Records for processing START

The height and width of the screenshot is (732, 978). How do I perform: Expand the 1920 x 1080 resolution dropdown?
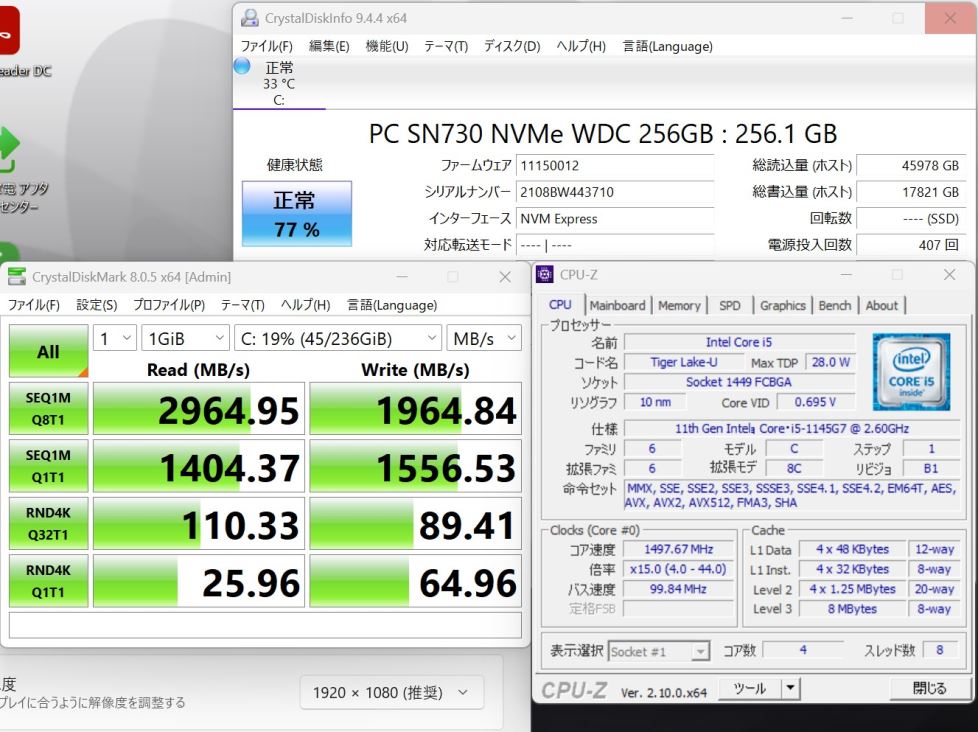coord(391,692)
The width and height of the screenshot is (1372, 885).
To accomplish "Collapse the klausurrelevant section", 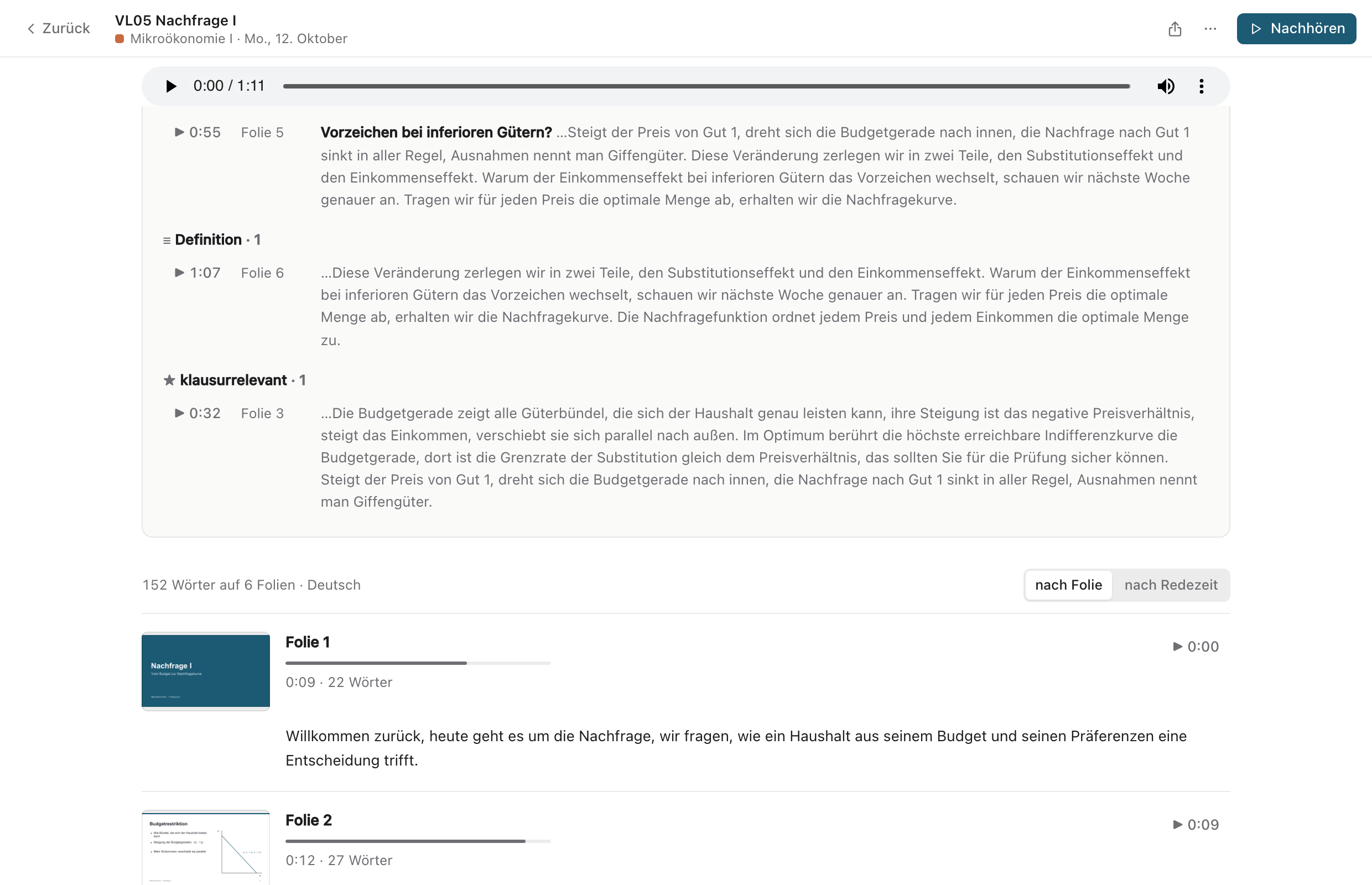I will pos(235,380).
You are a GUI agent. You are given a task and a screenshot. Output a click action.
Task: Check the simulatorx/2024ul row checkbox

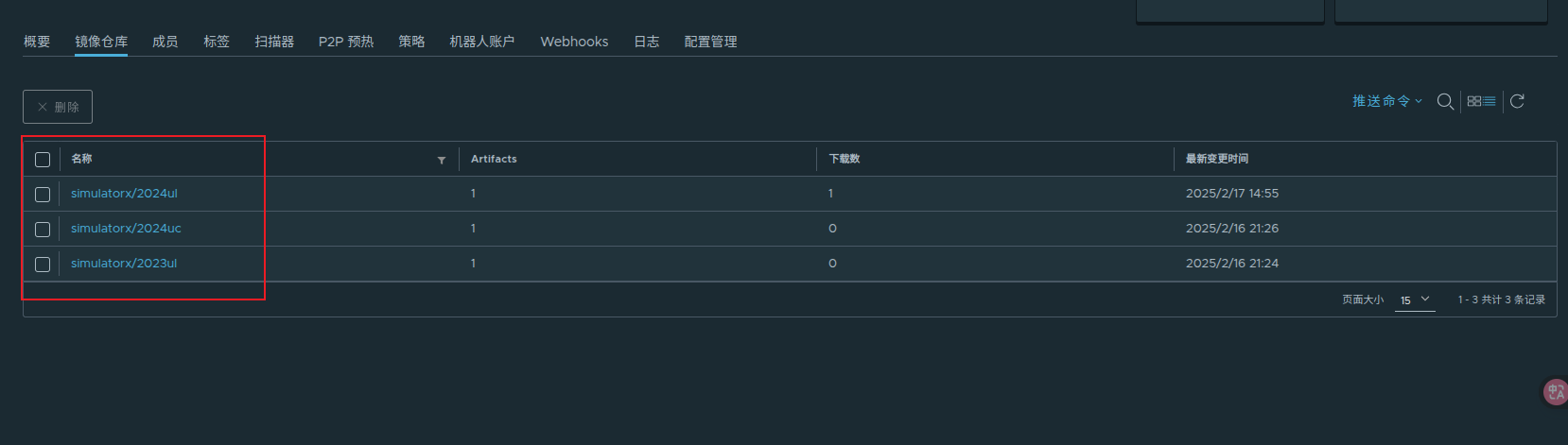coord(43,195)
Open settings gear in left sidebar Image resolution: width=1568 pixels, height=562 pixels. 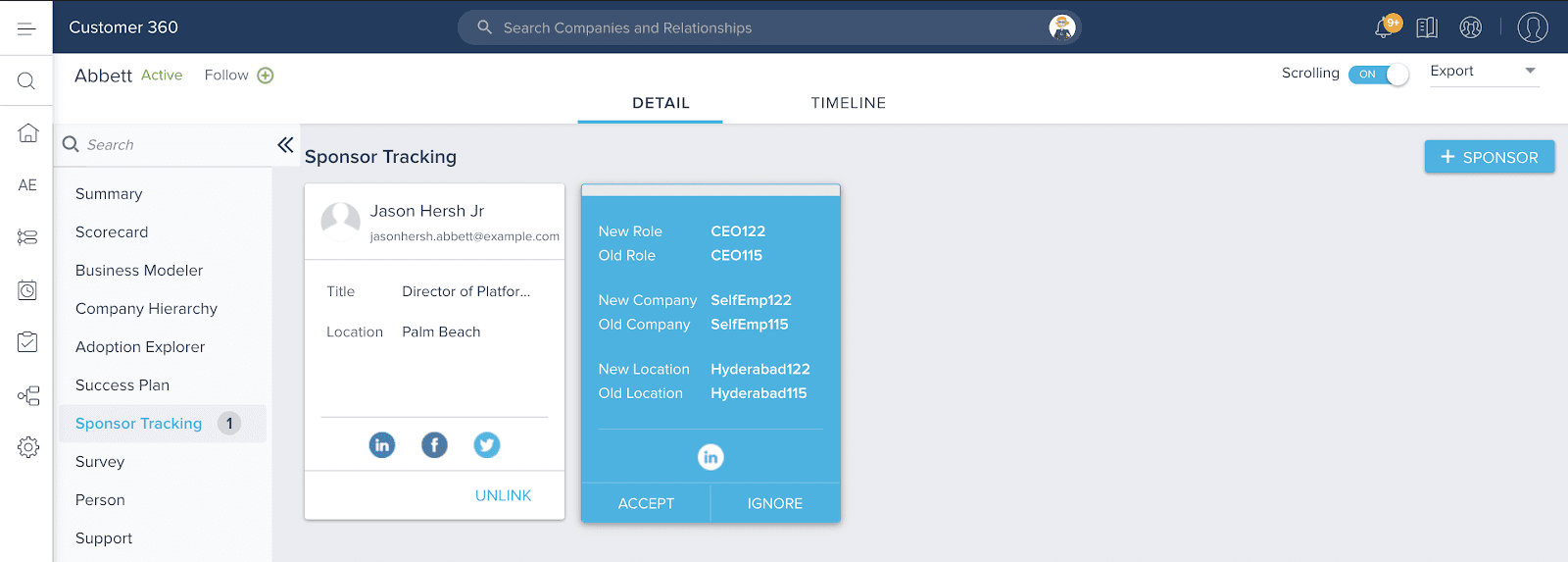[27, 447]
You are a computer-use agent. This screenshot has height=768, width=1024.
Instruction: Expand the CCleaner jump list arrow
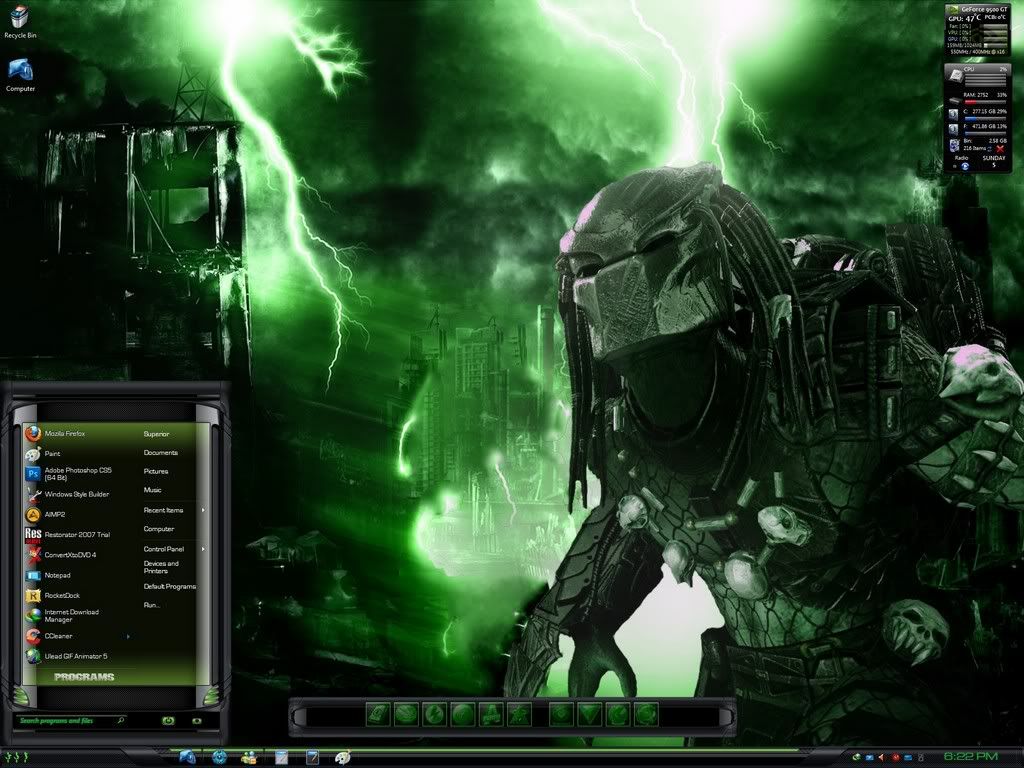(x=127, y=636)
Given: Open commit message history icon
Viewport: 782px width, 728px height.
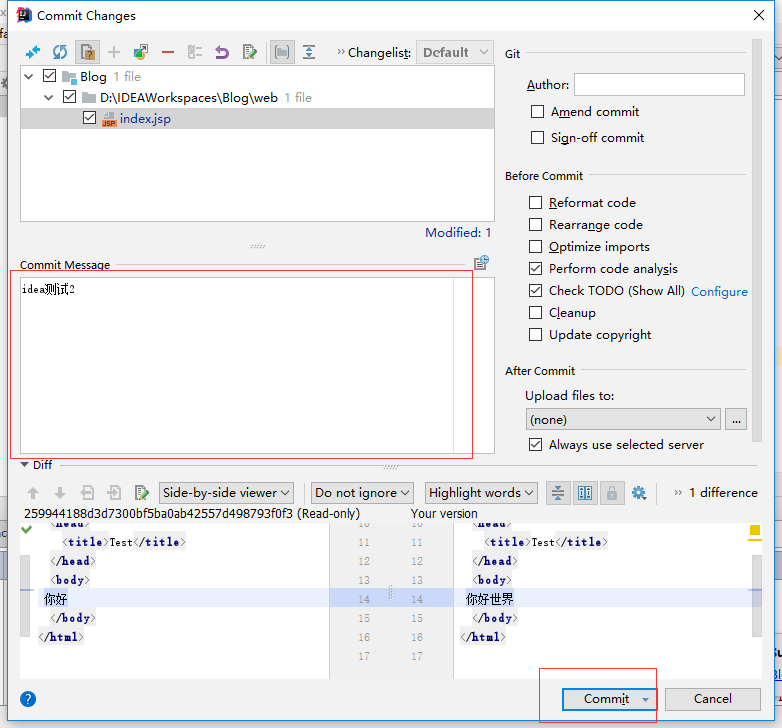Looking at the screenshot, I should click(x=481, y=263).
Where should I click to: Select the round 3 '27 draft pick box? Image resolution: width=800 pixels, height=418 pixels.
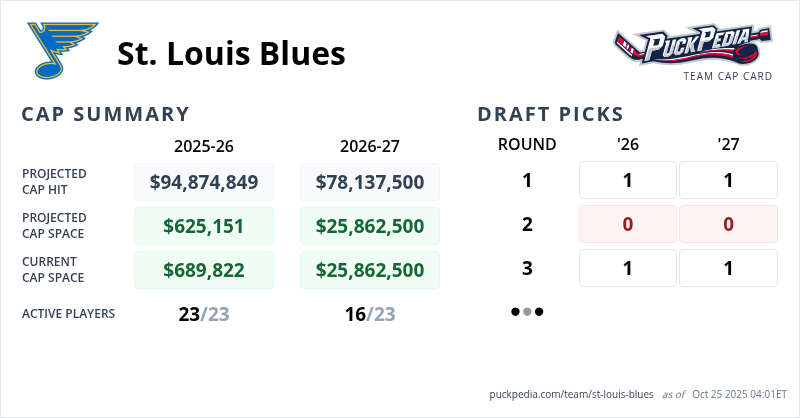[x=728, y=268]
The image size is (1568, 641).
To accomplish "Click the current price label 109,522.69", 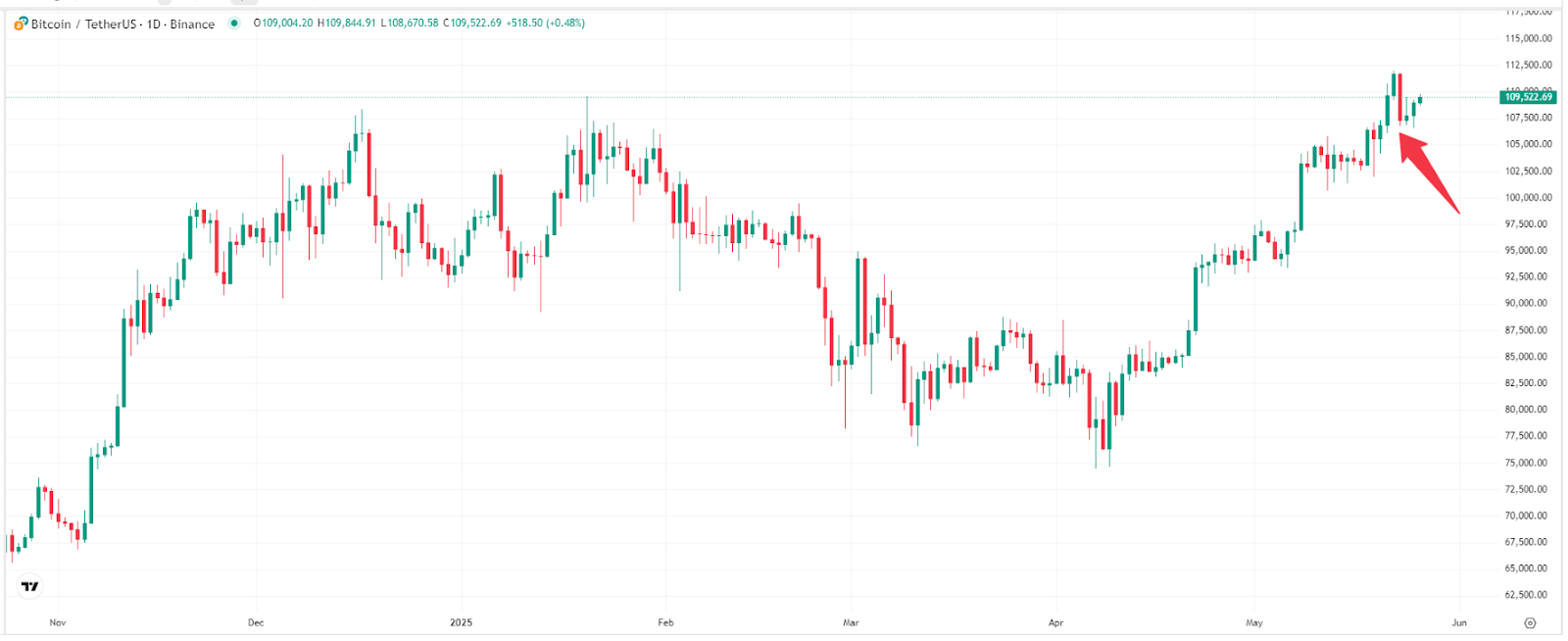I will pyautogui.click(x=1527, y=99).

Records for processing END

#### Task item:
Look through the material for "agent". Copy each line that has it.

#### Answer space:
You are a GUI agent. You are given a task and a screenshot. Output a click action.
You are a computer-use agent. This screenshot has height=768, width=1024.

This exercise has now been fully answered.